Geneva | The World Health Organization (WHO) said on Friday it would not expect a widespread vaccination against COVID-19 until mid-2021, as preparations for the distribution of a vaccine accelerate in the United States .
• Read also: All developments in the COVID-19 pandemic
• Read also: Encouraging preliminary results for the Russian vaccine
“As you know, a considerable number of applicants have now entered phase 3 of the trials. We know of at least 6 to 9 who have already come a long way in terms of research, ”WHO spokesperson Margaret Harris told a press briefing in Geneva.
“But in terms of a realistic schedule, we really don’t expect to see widespread vaccination until the middle of next year,” she added.
The spokesperson explained that sentence 3 of clinical trials – that is, the stage of massive testing on volunteers – is taking time, as scientists need to verify whether the vaccine is effective and safe.
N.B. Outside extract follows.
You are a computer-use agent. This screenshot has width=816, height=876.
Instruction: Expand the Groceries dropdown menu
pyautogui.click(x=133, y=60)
Several pharmaceutical company executives for their part pledged Thursday to “cut corners” and to respect “safety” standards in the race for the vaccine against COVID-19, despite sometimes insistent calls to prefer it. the rapidity.
But “the good news is that manufacturers are already betting on which vaccine is likely to be, and are already thinking about how they can increase vaccine production once we know which one will be used.” Ms. Harris pointed out.
Competition rages on to develop a vaccine against COVID-19.
In the United States, the most bereaved country in the world, the Centers for Disease Prevention and Control (CDC) have “urgently” called on states to do what is necessary so that the distribution centers for a future vaccine can be ” fully operational by November 1, 2020 ”, just before the presidential election.
At the end of August, US President Donald Trump had also promised a vaccine “this year” against COVID-19.
In Geneva, Soumya Swaminathan, chief scientist at the WHO, told reporters this week that the organization has worked with experts from around the world, including the United States Medicines Agency (FDA) and the European Agency. drugs (EMA), to “propose criteria” for the safety and efficacy of future vaccines.
“We would like to see a vaccine with at least 50% efficacy, preferably better,” she said.